• [Texto proporcionado]:
——————
Marzo de 2020. Julio de 2021. Los meses que pasaron entre la decisión de postergación de los Juegos Olímpicos de Tokio y su comienzo estuvieron cargados de sensaciones y sentimientos encontrados. Casi siempre la cita máxima del deporte mundial despertó la esperanza de que por algunos días el mundo olvidara sus problemas y pusiera sus ojos en un escenario de competencia mano a mano por la gloria. No siempre lo logró. Pero esta vez, una pandemia impuso un nuevo escenario. Trastocó planes. Y abrió un debate moral. Las preguntas en torno a si realmente era necesario que se concreten ocuparon horas y espacio en la prensa mundial. Y con seguridad se van a mantener durante su desarrollo. Porque, convengamos, tal cual están las cosas con la situación sanitaria, todo puede pasar. No hay garantías de que las cosas funcionen de acuerdo a las medidas. Pero la idea de llevar alegría y esperanza a la humanidad permanece inalterable.
Atrás han quedado horas y horas de debates, reuniones, negociaciones. La premisa fue, es, celebrar unos Juegos seguros, pero el temor está latente. No habrá visitantes extranjeros ni público presente; los controles serán estrictos; se establecieron límites a permanencia en la Villa Olímpica, a los desplazamientos, a los encuentros.
Es probable que el público que siga las alternativas de los distintos deportes por la televisión no note demasiado los cambios. Al fin y al cabo, la competencia se mantendrá inalterable. Es seguro, además, que en esta parte del mundo, debido a la diferencia horaria con Japón y a que el grueso de las actividades se hará a la madrugada, la mayoría de los fanáticos se perderá los espectáculos en vivo. Y que por ello las repeticiones alcanzarán un mayor valor.
También es cierto que estos Juegos, a los que se habían apuntado como una celebración mundial del final de la pandemia no tendrán ese sesgo. Más bien, serán un paliativo para cuerpo y mente ante tanto sufrimiento, dolor y angustia. Un rol que el deporte está ocupando en estos últimos meses con claridad.
——————
• [Datos mostrados]:
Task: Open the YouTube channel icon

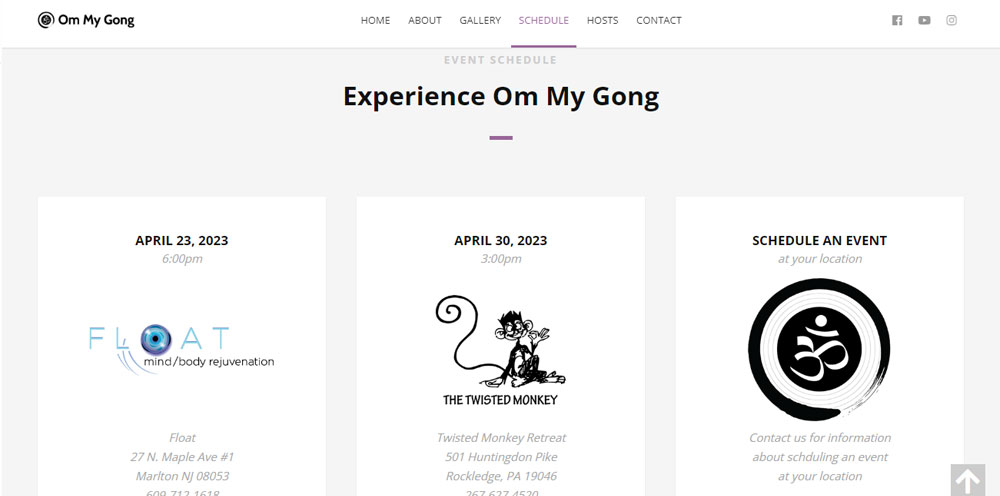Action: (924, 20)
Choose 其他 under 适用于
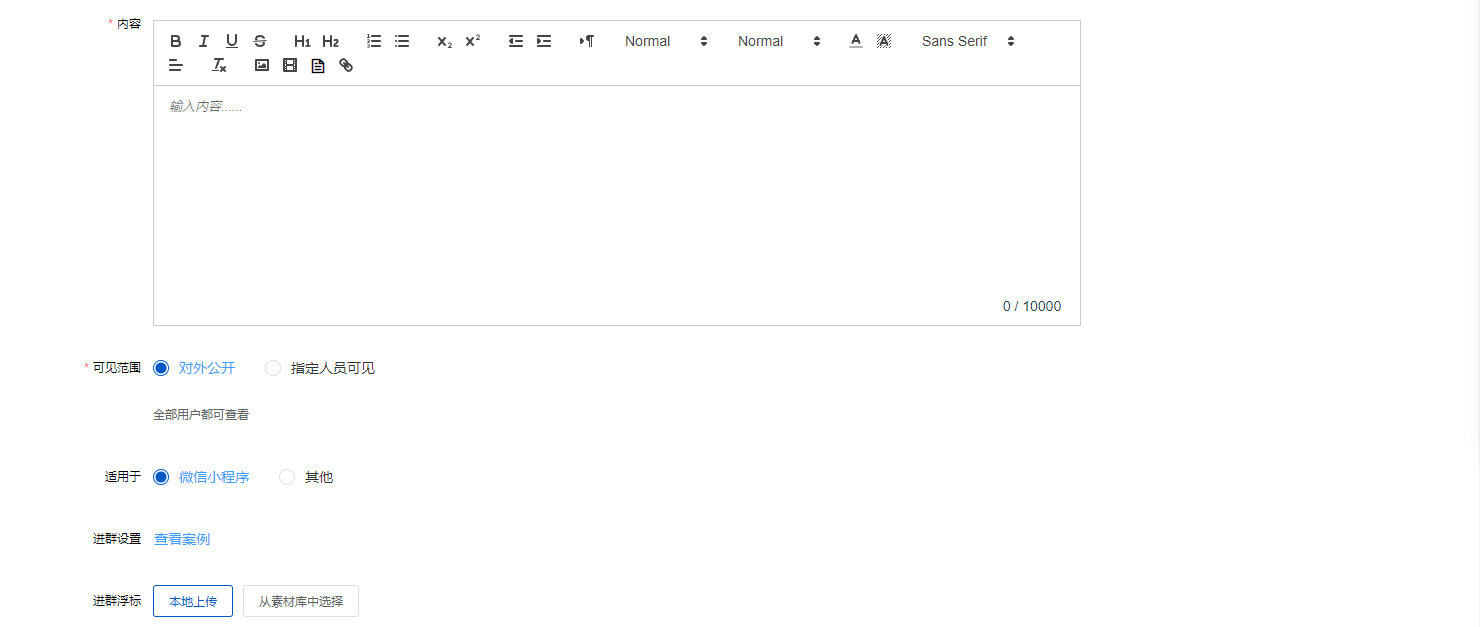This screenshot has height=627, width=1480. click(287, 477)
——————
• [Tarea 1]: Copia del texto sobre los Juegos Olímpicos de Tokio el fragmento que va desde "Atrás han quedado" hasta "a los encuentros.".
• [Tarea 2]: Prosigue el texto sobre los Juegos Olímpicos de Tokio a partir de su última oración.
Las líneas son un material independiente del texto.

• [Resultado 1]:
Atrás han quedado horas y horas de debates, reuniones, negociaciones. La premisa fue, es, celebrar unos Juegos seguros, pero el temor está latente. No habrá visitantes extranjeros ni público presente; los controles serán estrictos; se establecieron límites a permanencia en la Villa Olímpica, a los desplazamientos, a los encuentros.

• [Resultado 2]:
Mucho se trabajó para que la cita de Tokio no siga el camino de las suspensiones que sufrieron los JJ.OO. por las guerras mundiales. O que no cayeran bajo la sombra de un boicot, como ocurrió con los de Moscú 1980 y Los Ángeles 1984. Además, una cancelación hubiera significado un enorme golpe financiero para organización olímpica y para Japón, que gastó más de 12.000 millones de dólares para construir estadios y mejorar infraestructura. Y otros miles de millones más para retrasar el evento un año.
No son buenos tiempos para el país oriental. A una campaña de vacunación lenta, se suma el aumento constante de casos de covid-19 bajo la llamada “cuarta ola”. Sectores de la población se mostraron en contra de la realización de los Juegos. Incluso, hay encuestas que muestran elevados porcentajes de opinión en contra de su realización. La realidad de que varios eventos deportivos importantes se celebraron en todo el mundo en los pasados meses sin mayores problemas (aunque a una escala mucho menor y con poca o ninguna asistencia de aficionados) elevó la moral de los organizadores.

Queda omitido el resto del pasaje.